If AI is in its teenage years, we know what that means in human terms: mental rewiring. The brain reshapes itself in ways we’re only beginning to understand. Much of what desperate parents interpret as erratic, rude, or impulsive behavior is simply neurons reconfiguring their pathways.

And memory? Neuroscience is finding it’s not linear, nor purely graphical, but constructive. We rebuild our memories as narratives, mixing “facts” with interpretation. In other words: we hallucinate far more than we think — and we accept those hallucinations as truth.

The human brain after teenage-hood finally rewires to a context selection ace, that will allow it to choose, behave, act in the most beneficial way for it´s own preservation and eventual success. If you think about it, most of adulthood is just proper context selection.

The big leap ahead is about rewiring and re-routing AI architectures so they can handle context in a way that’s closer to how the human brain does it — flexible, adaptive, and self-correcting.

Whoever masters that will shape the future of AI.



My Path Here

I didn’t get here through a perfect plan.
I got here through detours.
Twenty-five years in professional music industry. Five years in neuroscience research. A pandemic that shut everything down. A full career reset at a fullstack bootcamp.

Out of that came Binaurapp, my neurotech project born from my theory of Moving Binaural Waves, and YANA, a non-profit emotional support app. Both built without a budget, with AI as my first “co-founder.”

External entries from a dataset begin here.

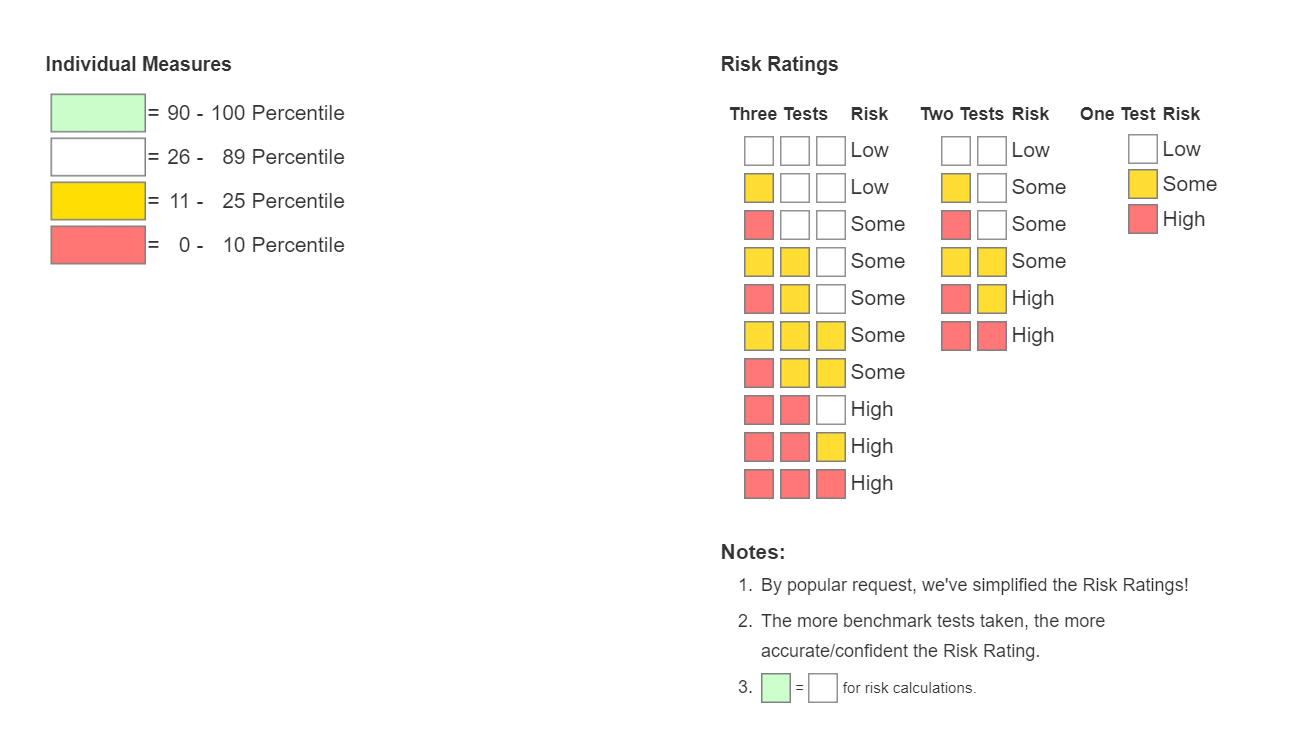Select the Three Tests column header
Viewport: 1301px width, 732px height.
click(778, 114)
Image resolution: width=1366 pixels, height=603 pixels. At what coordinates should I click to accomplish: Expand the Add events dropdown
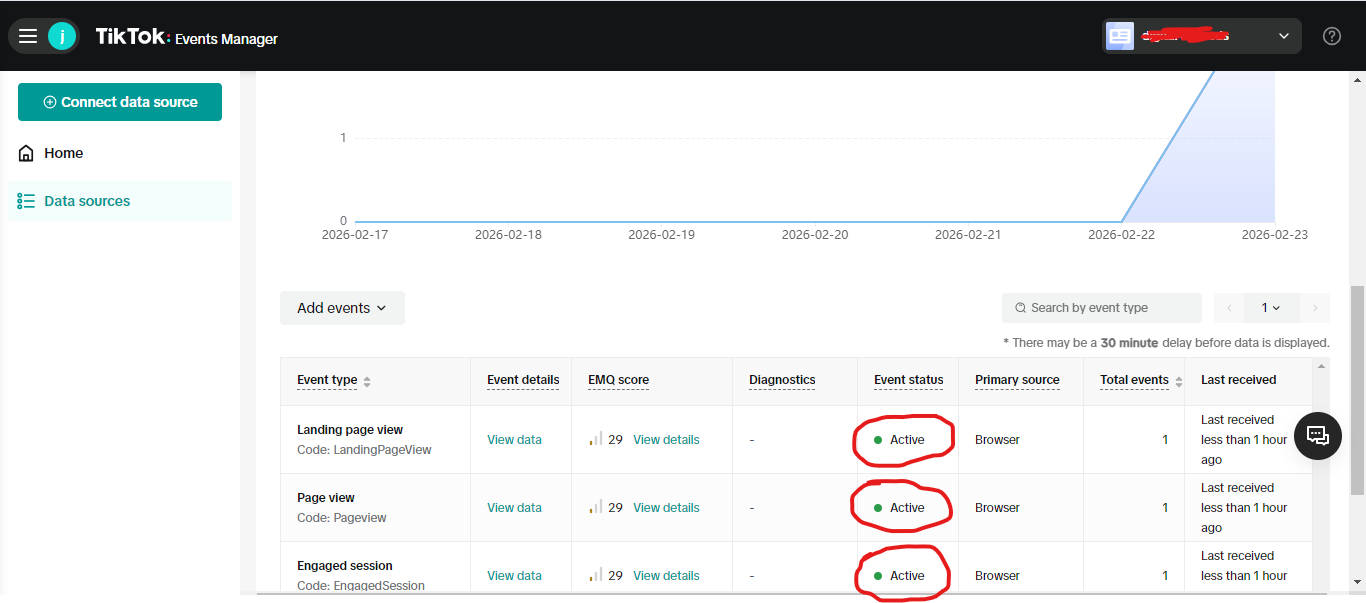tap(342, 308)
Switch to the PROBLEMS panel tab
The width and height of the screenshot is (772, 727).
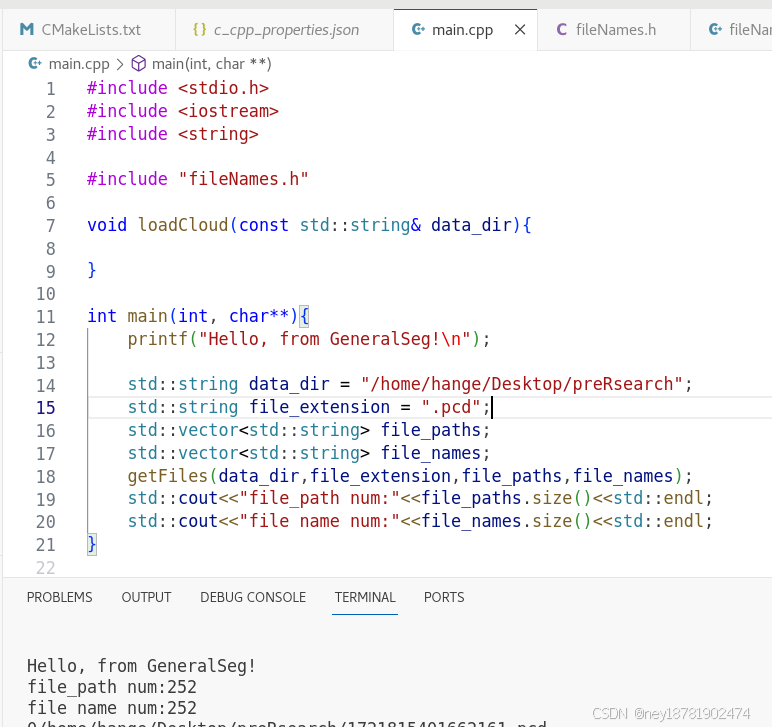point(60,597)
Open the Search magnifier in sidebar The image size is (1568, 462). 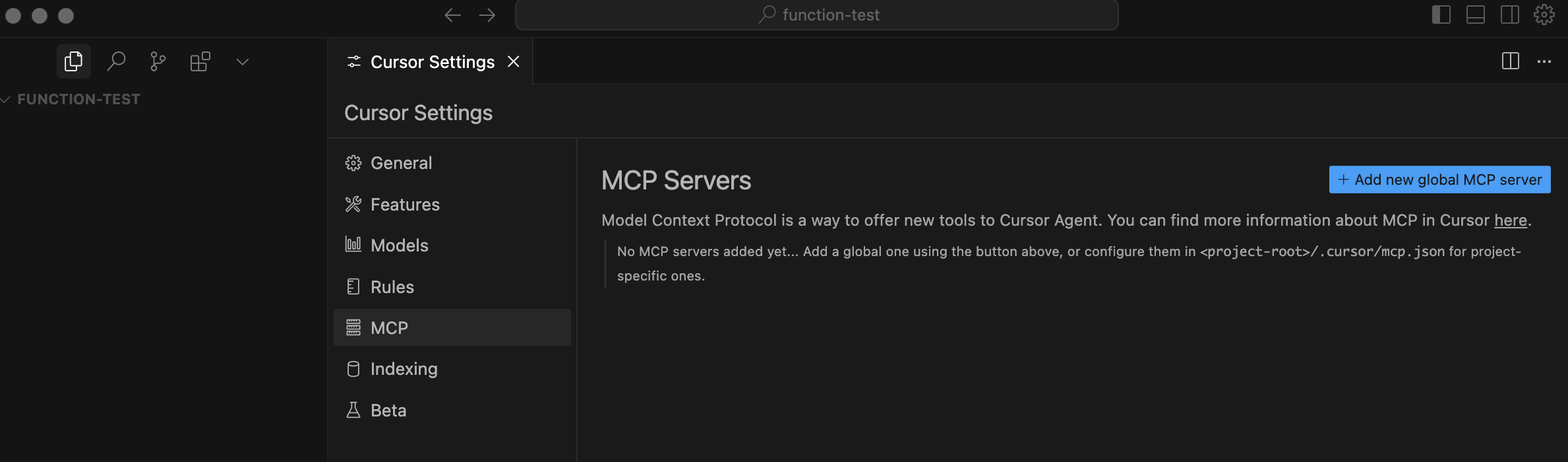pos(116,61)
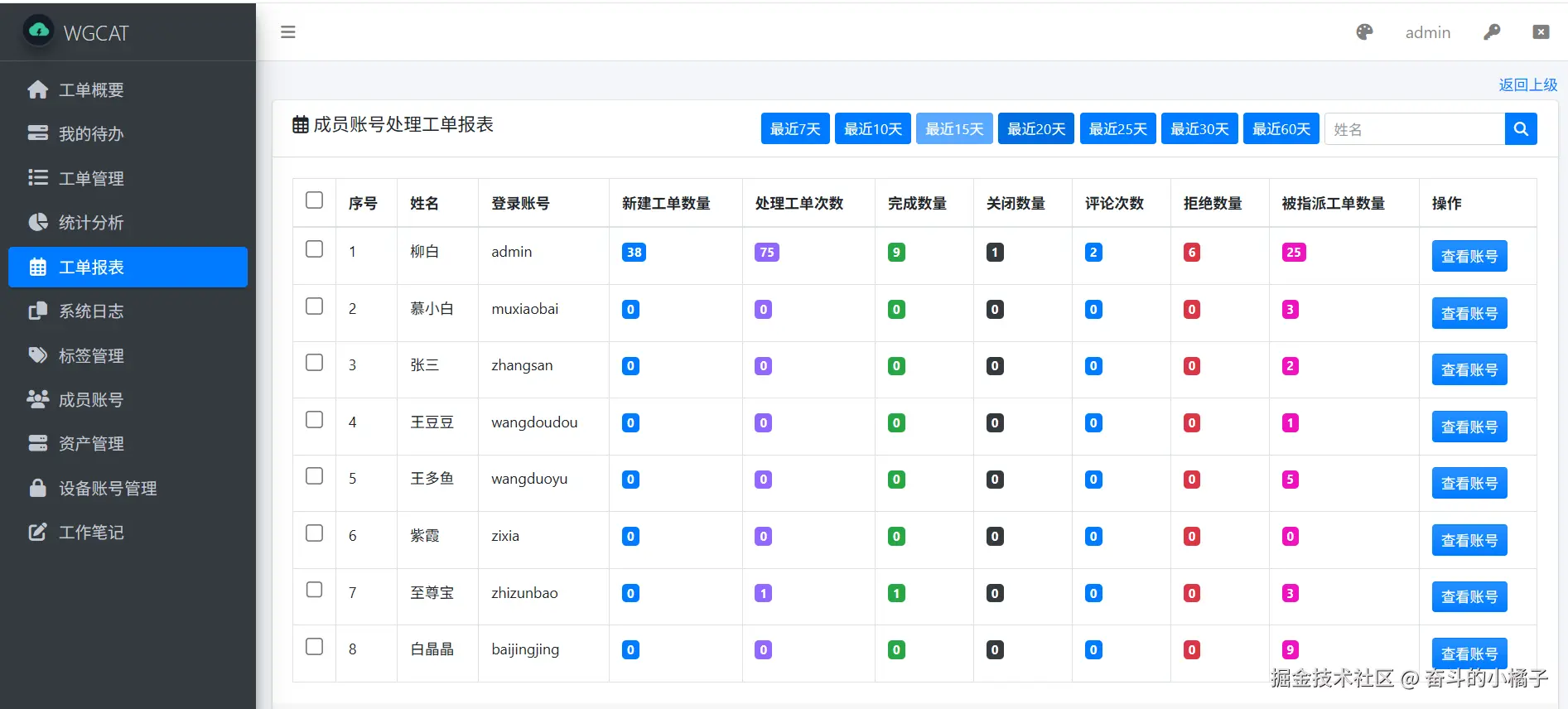The image size is (1568, 709).
Task: Toggle sidebar with hamburger menu icon
Action: click(288, 32)
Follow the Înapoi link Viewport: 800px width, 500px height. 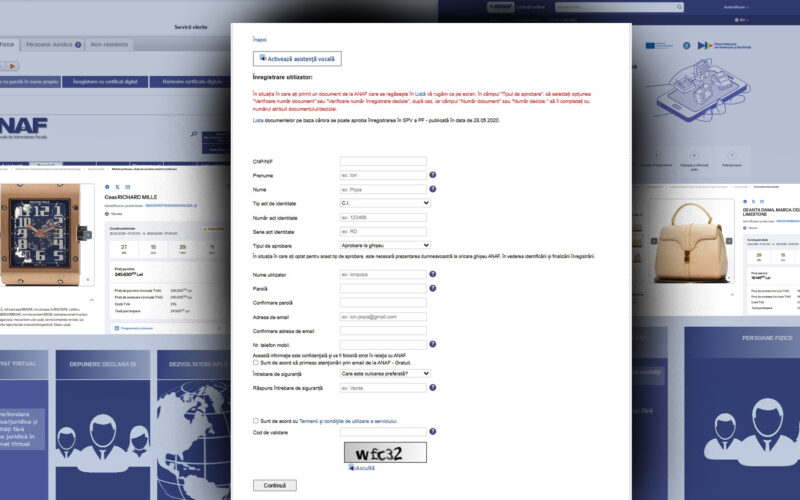[260, 39]
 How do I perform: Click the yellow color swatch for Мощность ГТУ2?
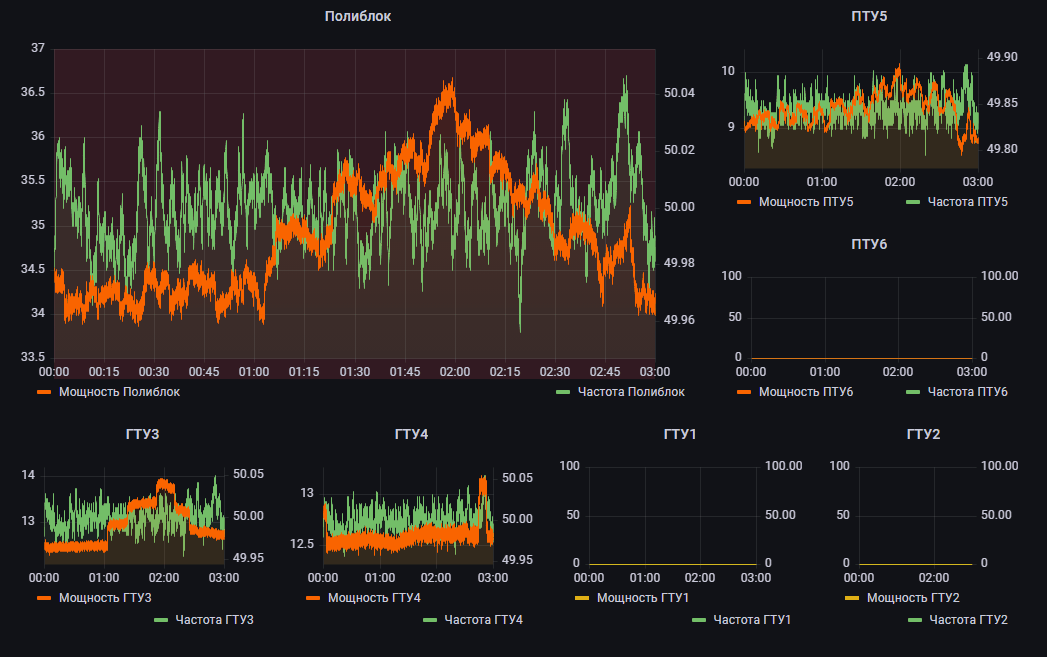click(x=852, y=598)
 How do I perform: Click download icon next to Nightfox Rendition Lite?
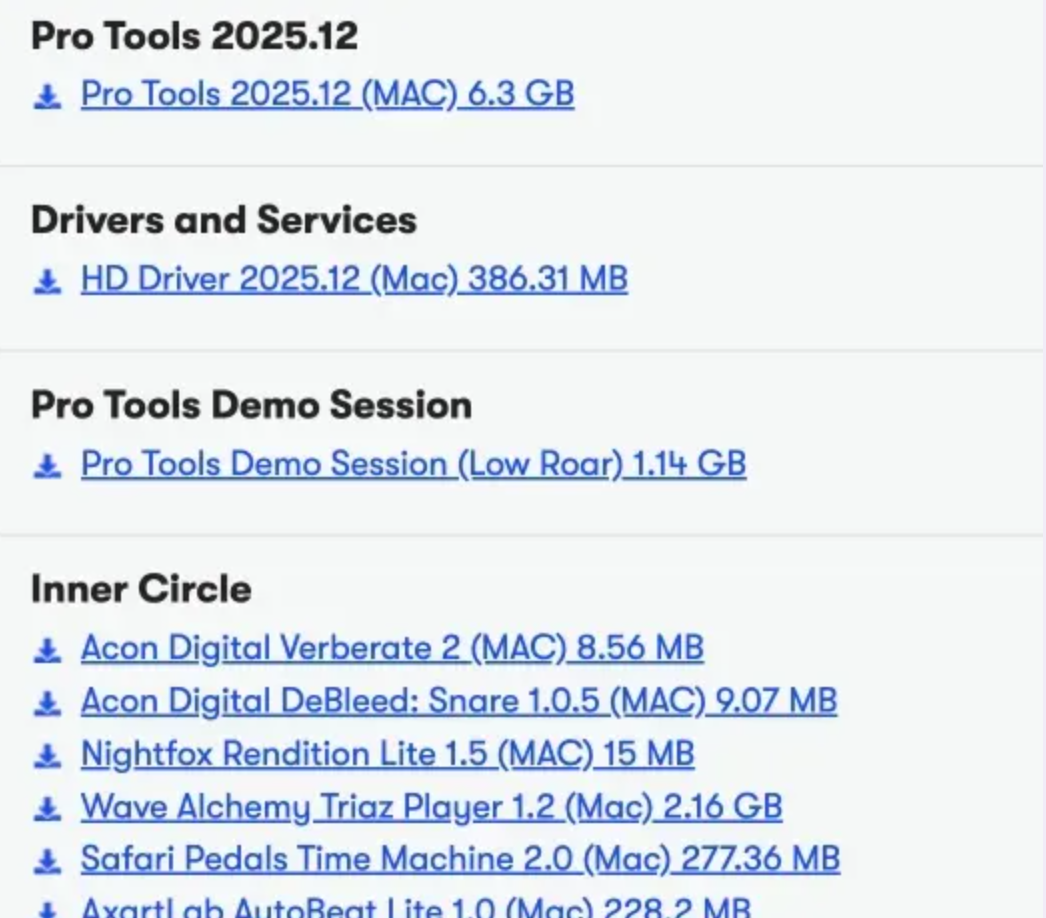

Through trial, error, and relentless curiosity, I learned that constraints can be a gift. They force you to innovate. To think like water finding its way through rock.

And now?
I’m standing here, part of a global team at ThoughtWorks, working on problems that didn’t even exist when I started my career — and loving every second of it.


The Leap Ahead

We’re not far from the moment where “one prompt to rule them all” is real.
Where anyone, anywhere, can turn an idea into an application, a business, or a movement — without touching a line of code.

It’s not magic. It’s context.
And when we crack it, the distance between thought and creation will collapse.

Until then, I’ll be here, throwing stones across the water, teaching AI how to skip.